◆ PROVIDED INFORMATION
↓
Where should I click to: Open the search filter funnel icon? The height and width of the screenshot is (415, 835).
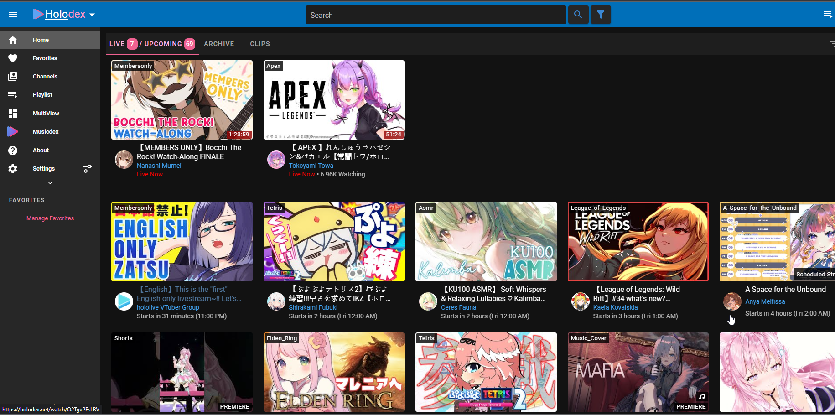[x=601, y=15]
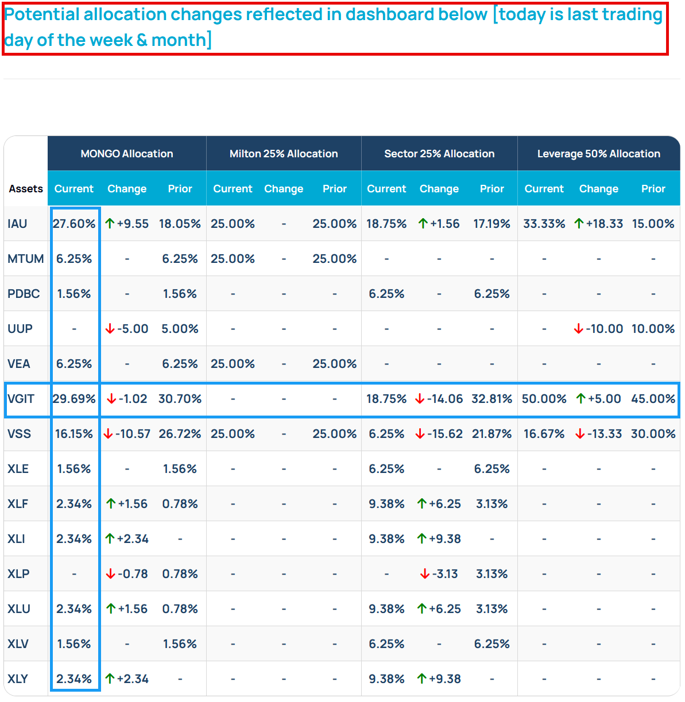Select the Leverage 50% Allocation header
The image size is (685, 702).
point(598,153)
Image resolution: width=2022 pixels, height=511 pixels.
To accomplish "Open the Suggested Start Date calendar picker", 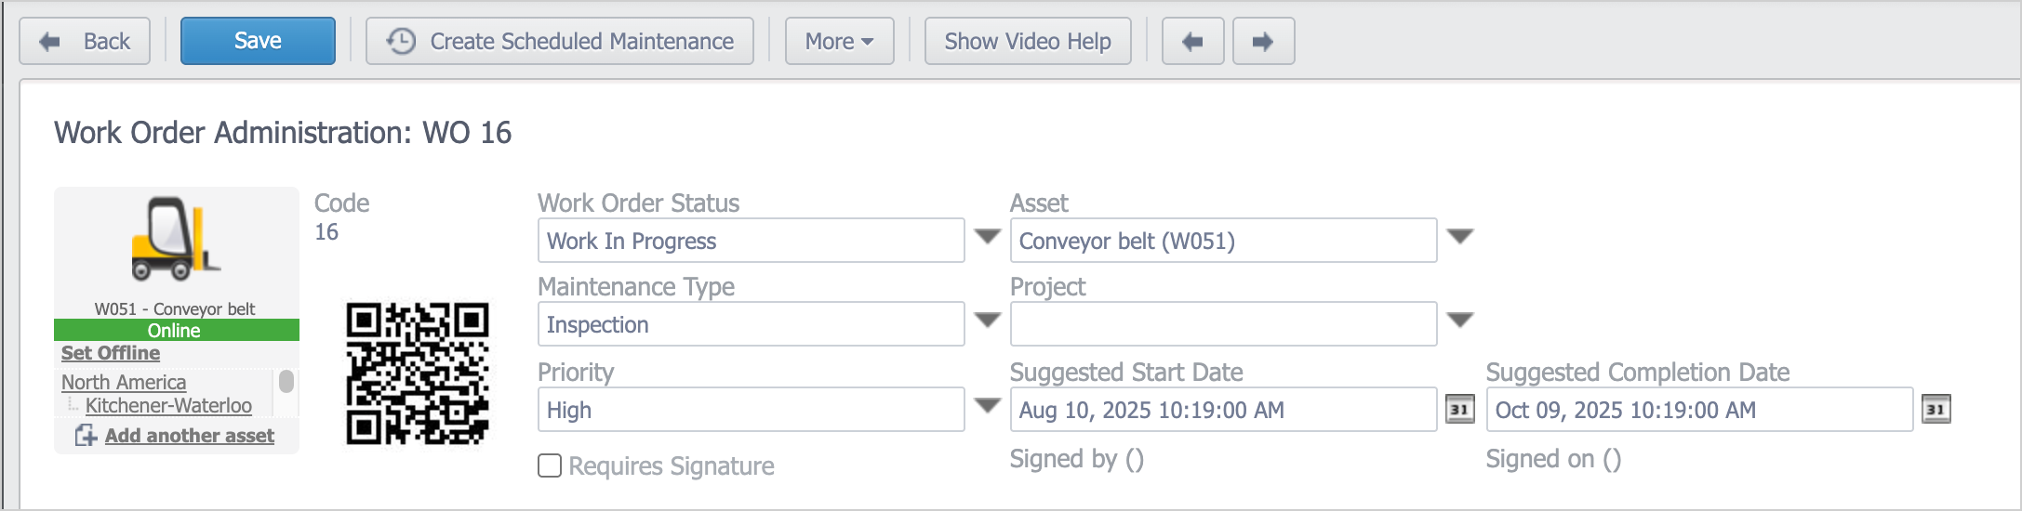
↑
I would like you to retype exactly the lines running from the one containing "Image resolution: width=2022" to the last line of the entries, both included, leaving all pictures out.

Image resolution: width=2022 pixels, height=511 pixels.
To accomplish "Open the Suggested Start Date calendar picker", 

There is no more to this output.